Hierarchical link clustering

Time complexity

It involves the following steps:

Similarity calculation
Hierarchical clustering

Similarities between edges are calculated by visiting each node ( $i$ ) and measuring the Jaccard coefficient of each edge pair. The time complexity of each operation (Jaccard) is $\max(k_1, k_2)$ , where $k_1$ and $k_2$ are the degrees of the two nodes that are connected to $i$ . The worst case is a hub that is connected to everyone: $O(N)$ . If the degree distribution is bounded or if we ignore the pairs with at least one node with more than a certain degree, then the complexity is $O(1)$ .

Then, we need ${k_i \choose 2}$ of this operation for each node $i$ . There are $N p(k)$ nodes that have a degree $k$ . For every node, the number of operations is $N \sum_k p(k) {k \choose 2 }.$ Without hubs (e.g. Poisson distribution), the time complexity is $O(N)$ as $\sum_k p(k) {k \choose 2 }$ converges to a value that does not scale as $N$ . If $p(k)\sim k^{-3}$ , the sum scales logarithmically, and thus the time complexity becomes $O(N \log N)$ . For a general case with $p(k) \sim k^{-\alpha}$ ( $2 < \alpha < 3$ ), using $k_{\text{max}} \sim N^{1/(\alpha - 1)}$ (see this), we can calculate the sum scales as $N^{\frac{3-\alpha}{\alpha-1}}$ . The time complexity is therefore $N^{\frac{2}{\alpha - 1}}$ .

The whole process of the similarity calculation requires $\begin{cases} O(N) & \text{If the second moment of the degree distribution does not scale with} ~ N \\ O(N \log N) & \text{If}~ \alpha = 3 ~\text{and the Jaccard calculation is bounded} \\ O(N^{\frac{2}{\alpha - 1}}) & \text{If} ~2 < \alpha < 3~ \text{and the Jaccard calculation is bounded} \\ O(N^4) & \text{If the network is fully connected and if we calculate all similarities} \end{cases}$

Once we have the similarities of edge pairs, we can run the full hierarchical clustering or sample several thresholds to identify the optimal threshold. If we do the full clustering, we would need $O(M^2)$ . If we use the sampling approach, (need more analysis)…

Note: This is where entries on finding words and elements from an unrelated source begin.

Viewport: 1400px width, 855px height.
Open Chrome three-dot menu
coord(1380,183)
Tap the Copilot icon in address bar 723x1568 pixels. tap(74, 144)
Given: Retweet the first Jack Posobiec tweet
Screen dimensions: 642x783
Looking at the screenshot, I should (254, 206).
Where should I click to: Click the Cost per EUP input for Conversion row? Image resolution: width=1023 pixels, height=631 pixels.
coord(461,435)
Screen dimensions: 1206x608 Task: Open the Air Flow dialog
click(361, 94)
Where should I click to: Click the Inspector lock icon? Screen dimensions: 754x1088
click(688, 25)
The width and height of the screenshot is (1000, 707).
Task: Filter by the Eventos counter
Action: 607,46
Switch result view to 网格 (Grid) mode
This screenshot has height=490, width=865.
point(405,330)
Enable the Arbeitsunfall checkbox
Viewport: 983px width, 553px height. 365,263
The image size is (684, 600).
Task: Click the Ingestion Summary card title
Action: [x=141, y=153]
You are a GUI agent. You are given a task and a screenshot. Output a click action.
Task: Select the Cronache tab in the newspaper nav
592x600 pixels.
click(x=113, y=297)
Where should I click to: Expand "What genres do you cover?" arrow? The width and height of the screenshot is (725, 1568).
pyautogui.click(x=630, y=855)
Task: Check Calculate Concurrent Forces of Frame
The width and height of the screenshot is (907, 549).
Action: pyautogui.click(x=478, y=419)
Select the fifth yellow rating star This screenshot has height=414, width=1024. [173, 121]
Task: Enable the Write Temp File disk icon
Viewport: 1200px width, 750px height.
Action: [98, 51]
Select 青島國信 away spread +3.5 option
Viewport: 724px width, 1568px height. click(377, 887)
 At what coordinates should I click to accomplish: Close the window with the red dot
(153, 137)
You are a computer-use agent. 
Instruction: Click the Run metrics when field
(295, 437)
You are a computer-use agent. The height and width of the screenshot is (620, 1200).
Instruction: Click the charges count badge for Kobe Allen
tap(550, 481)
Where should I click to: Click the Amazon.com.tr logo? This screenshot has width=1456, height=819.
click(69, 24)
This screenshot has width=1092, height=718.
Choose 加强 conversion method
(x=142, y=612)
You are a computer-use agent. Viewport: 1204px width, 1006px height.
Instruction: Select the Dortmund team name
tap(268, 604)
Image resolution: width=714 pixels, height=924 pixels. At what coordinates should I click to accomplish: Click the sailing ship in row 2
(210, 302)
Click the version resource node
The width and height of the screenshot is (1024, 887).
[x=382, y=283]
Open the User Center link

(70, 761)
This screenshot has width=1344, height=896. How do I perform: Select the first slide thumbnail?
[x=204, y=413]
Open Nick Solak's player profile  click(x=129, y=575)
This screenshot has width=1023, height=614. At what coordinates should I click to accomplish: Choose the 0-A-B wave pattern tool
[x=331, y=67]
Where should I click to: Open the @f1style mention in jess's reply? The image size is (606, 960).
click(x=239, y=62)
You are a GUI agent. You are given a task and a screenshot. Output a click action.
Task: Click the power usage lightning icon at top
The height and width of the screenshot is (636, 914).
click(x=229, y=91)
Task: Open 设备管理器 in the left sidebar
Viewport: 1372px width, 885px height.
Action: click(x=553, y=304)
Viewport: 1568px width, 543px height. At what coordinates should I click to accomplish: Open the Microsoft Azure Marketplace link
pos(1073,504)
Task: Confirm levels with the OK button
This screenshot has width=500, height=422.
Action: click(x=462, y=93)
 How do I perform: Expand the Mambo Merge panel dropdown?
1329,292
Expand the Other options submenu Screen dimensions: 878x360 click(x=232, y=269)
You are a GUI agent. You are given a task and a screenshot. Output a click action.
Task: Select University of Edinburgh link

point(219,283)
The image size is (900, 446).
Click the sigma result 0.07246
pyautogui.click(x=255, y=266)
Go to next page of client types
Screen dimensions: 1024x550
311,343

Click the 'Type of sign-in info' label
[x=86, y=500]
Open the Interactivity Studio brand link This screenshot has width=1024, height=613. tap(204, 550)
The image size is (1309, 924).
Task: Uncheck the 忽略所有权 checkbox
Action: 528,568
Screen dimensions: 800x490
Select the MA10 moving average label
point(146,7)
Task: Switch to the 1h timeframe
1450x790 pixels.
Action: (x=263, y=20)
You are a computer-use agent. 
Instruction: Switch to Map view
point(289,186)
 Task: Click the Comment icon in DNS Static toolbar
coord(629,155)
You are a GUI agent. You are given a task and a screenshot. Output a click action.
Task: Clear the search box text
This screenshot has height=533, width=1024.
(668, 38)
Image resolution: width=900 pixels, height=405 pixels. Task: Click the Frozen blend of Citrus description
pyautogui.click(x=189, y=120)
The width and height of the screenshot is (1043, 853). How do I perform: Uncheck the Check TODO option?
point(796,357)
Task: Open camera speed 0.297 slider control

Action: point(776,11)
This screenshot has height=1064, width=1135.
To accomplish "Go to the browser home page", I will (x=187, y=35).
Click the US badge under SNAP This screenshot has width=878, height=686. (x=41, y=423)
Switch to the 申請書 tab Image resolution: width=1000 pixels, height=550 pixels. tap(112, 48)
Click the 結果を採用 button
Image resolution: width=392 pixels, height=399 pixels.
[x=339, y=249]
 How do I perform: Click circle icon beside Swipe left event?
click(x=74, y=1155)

So the total time complexity is $O(\text{similarity}) + O(\text{hierarchical clustering})$ and it’ll depend on the types of networks. For instance, if the network is a scale-free network with exponent 3, if we set a certain degree threshold for calculating the similarity, and if the number of edges is $O(N \log N)$ or smaller, then the total time complexity will be $O(N \log N)$ .